Recap of Drupal Dev Days Athens 2026: Insights and our MCP Talk

Last week Giorgi Gagoshidze and I packed our bags and flew to Athens for Drupal Developer Days. The weather turned out nicer than I had expected and since we were on the ground for five days, the trip ended up feeling a little like a short holiday squeezed in between everyday work.

Why I keep coming back to DDD

I always prefer Drupal Dev Days over the bigger conferences. Every year I try to make it to FOSDEM in Brussels for the same reason: it stays close to the foundations, it's nerdy in a good way, and the people in the room are there for engineering, not for the booth swag. DDD takes that one step further for me. It's smaller and more familiar, closer to a reunion than a conference. You bump into people you're working with online and finally every year, get to share a coffee, a beer, or an argument about AI slop :))

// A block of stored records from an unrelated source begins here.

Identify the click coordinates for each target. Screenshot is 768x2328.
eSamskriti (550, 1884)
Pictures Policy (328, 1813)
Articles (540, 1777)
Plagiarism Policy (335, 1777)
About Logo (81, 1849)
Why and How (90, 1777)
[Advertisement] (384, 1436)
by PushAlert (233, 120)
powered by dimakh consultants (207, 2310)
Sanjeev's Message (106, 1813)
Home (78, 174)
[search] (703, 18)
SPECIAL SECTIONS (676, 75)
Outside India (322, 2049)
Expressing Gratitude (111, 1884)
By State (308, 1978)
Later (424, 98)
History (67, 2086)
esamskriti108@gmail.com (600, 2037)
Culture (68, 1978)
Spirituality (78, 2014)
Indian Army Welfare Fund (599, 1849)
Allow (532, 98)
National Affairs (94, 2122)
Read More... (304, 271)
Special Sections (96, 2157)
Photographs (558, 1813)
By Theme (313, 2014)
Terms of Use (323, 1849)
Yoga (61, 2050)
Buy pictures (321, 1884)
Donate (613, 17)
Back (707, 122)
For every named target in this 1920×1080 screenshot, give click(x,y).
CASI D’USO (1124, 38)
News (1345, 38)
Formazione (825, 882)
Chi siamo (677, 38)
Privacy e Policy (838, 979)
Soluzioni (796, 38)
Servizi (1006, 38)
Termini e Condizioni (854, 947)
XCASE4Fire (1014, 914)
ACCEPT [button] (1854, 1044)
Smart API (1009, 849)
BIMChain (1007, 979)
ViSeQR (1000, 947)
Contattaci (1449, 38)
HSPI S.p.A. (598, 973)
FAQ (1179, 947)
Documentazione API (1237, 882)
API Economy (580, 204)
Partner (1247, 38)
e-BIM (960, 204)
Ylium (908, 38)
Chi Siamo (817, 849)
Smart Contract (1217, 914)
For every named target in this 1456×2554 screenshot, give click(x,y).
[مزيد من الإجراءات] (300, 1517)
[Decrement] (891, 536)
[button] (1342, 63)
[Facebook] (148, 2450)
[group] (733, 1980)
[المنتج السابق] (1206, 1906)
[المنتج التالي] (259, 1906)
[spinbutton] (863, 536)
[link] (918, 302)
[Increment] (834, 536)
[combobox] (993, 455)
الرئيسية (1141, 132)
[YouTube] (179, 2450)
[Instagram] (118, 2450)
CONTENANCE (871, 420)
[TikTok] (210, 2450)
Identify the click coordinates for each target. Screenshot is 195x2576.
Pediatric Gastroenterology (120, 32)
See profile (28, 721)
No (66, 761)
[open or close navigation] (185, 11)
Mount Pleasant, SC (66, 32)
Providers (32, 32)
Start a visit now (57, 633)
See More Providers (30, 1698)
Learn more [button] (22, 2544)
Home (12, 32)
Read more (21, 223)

This year was no exception. The Greek community pulled off a fantastic event, and Athens turned out to be a very fitting backdrop for a week of conversations about what's next for Drupal.

DDD

A few things that stuck with me

Dries on European digital sovereignty

One of the highlights was the fireside chat between Dries Buytaert and Prof. Dimosthenis Anagnostopoulos, Greece's Secretary General for Information Systems and Digital Governance. The topic was open source in the public sector and EU digital sovereignty — a movement I follow closely online.

It's also relevant for us at Omedia. The EU is one of the markets we operate in, and Georgia is an EU candidate country, so where this conversation lands matters for the work we do. I do agree with Dries's framing: when it comes to real sovereignty, the stack you operate on matters far more than where you operate it. Moving from one cloud to another is a logistics problem. Replacing your software, on the other hand, is a multi-year project with a lot of risk attached. Open source is what makes the difference durable.

Practical AI with Drupal

I really enjoyed was Isabel María Santamaría Rodríguez and Fiorella Moragón Alcaraz's talk on combining AI with the ECA module. It was a hands-on take on practical AI inside Drupal. Sometimes you walk away with a small idea you hadn't considered before, and that's enough to justify the trip.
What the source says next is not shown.